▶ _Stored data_
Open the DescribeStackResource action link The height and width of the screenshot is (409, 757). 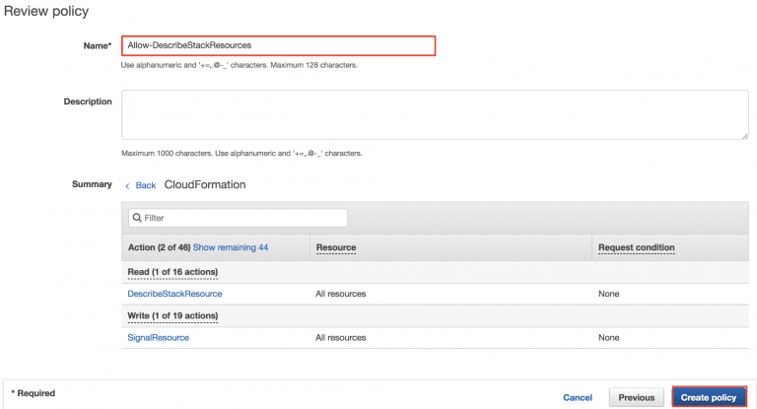(x=174, y=294)
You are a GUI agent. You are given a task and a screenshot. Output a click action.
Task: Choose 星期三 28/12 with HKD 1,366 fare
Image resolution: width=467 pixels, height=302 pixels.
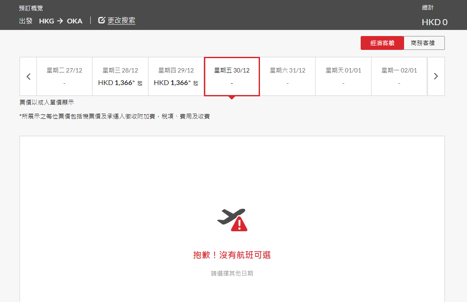[x=120, y=76]
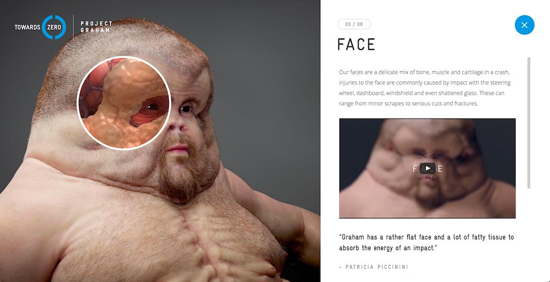
Task: Click the blue Zero ring logo
Action: coord(54,27)
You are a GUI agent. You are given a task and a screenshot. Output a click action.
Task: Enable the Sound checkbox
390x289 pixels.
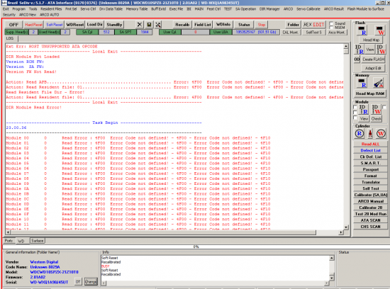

▶ _The problem_
An exact copy is required of the lines from the one holding "Image resolution: width=467" to the end of the entries above, both included; no pictures belong in it.

▶ _Final answer_
Image resolution: width=467 pixels, height=302 pixels.
[x=120, y=76]
Task: Click the blue Zero ring logo
Action: coord(54,27)
You are a GUI agent. You are given a task and a screenshot. Output a click action.
Task: Enable the Sound checkbox
390x289 pixels.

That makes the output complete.